▶
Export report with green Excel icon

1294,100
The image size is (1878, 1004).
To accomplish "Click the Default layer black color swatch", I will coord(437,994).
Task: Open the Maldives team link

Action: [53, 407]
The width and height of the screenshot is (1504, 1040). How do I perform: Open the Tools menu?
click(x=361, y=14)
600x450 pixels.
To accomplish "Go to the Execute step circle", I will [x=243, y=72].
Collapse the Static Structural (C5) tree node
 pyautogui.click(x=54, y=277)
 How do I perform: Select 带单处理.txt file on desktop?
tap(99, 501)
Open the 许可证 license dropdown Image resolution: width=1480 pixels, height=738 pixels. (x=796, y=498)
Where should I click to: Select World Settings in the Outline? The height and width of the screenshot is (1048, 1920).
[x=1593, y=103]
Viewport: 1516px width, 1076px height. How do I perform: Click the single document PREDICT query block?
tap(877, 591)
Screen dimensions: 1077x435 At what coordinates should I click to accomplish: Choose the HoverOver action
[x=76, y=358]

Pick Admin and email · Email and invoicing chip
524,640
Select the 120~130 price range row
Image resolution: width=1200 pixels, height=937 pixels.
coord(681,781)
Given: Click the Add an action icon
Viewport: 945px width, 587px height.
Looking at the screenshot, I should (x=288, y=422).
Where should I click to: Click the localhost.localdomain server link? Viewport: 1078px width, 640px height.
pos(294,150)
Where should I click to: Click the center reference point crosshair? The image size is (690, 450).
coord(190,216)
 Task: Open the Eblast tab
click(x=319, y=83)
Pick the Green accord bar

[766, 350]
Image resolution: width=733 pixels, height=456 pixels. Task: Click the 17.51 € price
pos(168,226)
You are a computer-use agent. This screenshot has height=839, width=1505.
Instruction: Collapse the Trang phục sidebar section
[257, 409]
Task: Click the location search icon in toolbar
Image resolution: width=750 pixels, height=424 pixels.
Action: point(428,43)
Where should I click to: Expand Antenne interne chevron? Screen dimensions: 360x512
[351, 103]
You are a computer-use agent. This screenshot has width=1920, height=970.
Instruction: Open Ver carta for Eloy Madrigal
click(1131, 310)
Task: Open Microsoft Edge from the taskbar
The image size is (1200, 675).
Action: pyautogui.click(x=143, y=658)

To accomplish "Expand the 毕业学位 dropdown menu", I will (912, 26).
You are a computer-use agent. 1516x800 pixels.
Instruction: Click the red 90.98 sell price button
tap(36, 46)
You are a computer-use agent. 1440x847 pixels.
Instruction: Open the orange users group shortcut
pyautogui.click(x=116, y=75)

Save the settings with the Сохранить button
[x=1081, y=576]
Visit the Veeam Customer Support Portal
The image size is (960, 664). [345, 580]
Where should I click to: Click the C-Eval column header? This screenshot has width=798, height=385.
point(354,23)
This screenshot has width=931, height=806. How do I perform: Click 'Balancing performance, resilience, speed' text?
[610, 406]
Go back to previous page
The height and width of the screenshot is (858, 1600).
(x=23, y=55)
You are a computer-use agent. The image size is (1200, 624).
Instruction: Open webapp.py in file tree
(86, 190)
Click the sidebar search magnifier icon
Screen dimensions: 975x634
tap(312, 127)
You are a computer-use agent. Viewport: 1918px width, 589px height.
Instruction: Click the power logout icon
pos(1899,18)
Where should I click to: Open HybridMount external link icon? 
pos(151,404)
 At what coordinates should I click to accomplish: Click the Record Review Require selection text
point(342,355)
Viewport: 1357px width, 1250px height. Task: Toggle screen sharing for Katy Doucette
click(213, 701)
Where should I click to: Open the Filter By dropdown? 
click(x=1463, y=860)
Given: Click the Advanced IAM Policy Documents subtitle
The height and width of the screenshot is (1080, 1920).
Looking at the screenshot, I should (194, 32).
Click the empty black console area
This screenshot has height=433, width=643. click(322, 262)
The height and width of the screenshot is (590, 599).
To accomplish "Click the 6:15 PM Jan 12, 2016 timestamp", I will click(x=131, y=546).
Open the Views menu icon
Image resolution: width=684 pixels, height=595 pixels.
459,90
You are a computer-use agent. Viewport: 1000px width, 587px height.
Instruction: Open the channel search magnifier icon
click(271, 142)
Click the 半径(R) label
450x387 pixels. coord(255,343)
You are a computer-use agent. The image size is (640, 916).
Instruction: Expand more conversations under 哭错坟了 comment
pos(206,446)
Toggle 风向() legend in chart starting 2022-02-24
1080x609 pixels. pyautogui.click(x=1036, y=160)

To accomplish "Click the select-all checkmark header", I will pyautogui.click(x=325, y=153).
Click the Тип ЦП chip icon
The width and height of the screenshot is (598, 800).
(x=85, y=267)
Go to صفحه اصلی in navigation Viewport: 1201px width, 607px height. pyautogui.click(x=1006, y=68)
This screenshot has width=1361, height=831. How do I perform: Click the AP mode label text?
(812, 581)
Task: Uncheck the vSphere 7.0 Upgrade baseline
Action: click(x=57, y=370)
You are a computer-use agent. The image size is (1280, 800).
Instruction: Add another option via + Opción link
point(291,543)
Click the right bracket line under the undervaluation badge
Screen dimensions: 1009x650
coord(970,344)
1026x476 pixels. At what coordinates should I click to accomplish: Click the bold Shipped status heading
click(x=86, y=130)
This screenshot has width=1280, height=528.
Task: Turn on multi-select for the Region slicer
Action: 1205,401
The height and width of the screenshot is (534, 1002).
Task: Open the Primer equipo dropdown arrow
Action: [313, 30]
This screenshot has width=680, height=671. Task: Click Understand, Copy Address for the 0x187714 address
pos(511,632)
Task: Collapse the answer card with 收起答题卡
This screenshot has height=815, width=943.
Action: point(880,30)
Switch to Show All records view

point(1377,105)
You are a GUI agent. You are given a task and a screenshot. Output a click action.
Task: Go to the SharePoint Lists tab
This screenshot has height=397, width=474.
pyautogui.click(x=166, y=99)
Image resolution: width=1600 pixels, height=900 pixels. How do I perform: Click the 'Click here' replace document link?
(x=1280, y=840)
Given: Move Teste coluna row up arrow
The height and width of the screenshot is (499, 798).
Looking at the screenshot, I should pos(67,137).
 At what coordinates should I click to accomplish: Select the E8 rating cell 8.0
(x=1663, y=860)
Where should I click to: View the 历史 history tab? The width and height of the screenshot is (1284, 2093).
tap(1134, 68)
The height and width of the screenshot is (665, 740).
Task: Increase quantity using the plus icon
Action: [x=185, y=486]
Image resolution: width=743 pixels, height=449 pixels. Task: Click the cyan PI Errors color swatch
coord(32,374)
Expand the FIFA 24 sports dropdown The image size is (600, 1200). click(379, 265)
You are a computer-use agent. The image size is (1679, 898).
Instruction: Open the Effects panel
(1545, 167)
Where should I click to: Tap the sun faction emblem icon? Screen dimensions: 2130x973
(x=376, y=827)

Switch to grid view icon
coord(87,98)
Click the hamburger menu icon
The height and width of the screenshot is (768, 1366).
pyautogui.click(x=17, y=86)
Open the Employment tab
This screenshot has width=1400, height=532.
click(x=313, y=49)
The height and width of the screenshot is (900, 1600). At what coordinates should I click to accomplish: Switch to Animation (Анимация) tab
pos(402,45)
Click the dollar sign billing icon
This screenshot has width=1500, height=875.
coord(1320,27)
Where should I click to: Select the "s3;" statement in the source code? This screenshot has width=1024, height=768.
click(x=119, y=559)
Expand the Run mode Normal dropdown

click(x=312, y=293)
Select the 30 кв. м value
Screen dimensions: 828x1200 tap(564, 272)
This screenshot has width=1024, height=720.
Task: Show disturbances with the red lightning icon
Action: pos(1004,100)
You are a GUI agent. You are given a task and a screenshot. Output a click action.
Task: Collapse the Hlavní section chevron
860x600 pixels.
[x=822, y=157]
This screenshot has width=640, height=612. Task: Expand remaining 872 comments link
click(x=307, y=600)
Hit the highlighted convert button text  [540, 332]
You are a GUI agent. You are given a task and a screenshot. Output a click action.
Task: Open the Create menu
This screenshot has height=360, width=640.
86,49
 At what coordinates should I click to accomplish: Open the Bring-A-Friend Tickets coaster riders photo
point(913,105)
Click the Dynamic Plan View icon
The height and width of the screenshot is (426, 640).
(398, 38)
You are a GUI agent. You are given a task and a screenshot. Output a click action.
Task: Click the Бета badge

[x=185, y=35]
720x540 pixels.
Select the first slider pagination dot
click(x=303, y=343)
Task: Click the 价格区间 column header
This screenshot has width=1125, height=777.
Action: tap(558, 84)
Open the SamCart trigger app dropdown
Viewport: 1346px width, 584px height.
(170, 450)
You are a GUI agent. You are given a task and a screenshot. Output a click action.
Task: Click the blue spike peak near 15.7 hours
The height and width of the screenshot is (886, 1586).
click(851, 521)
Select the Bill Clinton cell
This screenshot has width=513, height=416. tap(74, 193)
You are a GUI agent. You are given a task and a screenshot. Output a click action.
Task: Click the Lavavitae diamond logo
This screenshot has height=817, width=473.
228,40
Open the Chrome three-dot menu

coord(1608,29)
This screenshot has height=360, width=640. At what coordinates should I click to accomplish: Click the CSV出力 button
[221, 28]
◀
Starting at the line above that holds "Instruction: Add another" and ending at the line that holds "Task: Collapse the answer card with 收起答题卡", transcribe each line exactly and include no other lines.

Instruction: Add another option via + Opción link
point(291,543)
Click the right bracket line under the undervaluation badge
Screen dimensions: 1009x650
coord(970,344)
1026x476 pixels. At what coordinates should I click to accomplish: Click the bold Shipped status heading
click(x=86, y=130)
This screenshot has width=1280, height=528.
Task: Turn on multi-select for the Region slicer
Action: 1205,401
The height and width of the screenshot is (534, 1002).
Task: Open the Primer equipo dropdown arrow
Action: [313, 30]
This screenshot has width=680, height=671. Task: Click Understand, Copy Address for the 0x187714 address
pos(511,632)
Task: Collapse the answer card with 收起答题卡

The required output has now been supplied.